Of course, for buses to be successful they need riders – and executives at NABI are very optimistic about a fast-growing industry concept that’s called BRT, for “bus rapid transit.” Some of these systems use dedicated lanes on interstates or across bridges to speed the commute. One project that NABI is involved with in Los Angeles is using an abandoned railroad right-of-way. Most BRT systems also use cleaner, more modern buses of the type manufactured by NABI. More importantly, the systems tend to be much less expensive to build than new light-rail systems.

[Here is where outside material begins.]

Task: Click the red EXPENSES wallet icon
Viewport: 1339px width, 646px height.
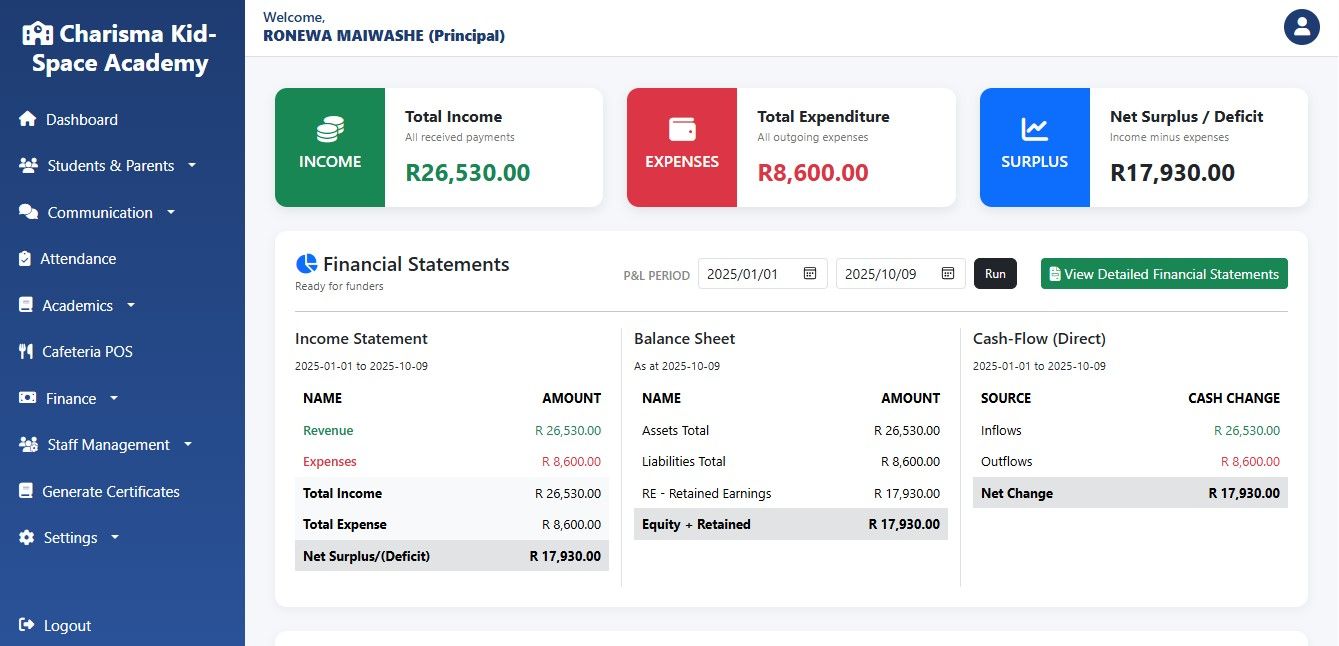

“The hottest topic these days is bus rapid transit, which is taking all of the connections that you’d expect from a train – spaced stops, easy-to-read maps and schedules, dedicated lanes,” Henke said. He said that NABI will finish this summer the prototype for a 60-foot, advanced-design articulated bus that is aimed primarily at the BRT market. Industry surveys suggest that both riders and cities want futuristic-looking, higher-capacity vehicles for this new type of service, and that both the 60-BRT and CompoBus can do the job depending on the customer’s needs.

For NABI, the road ahead looks wide open.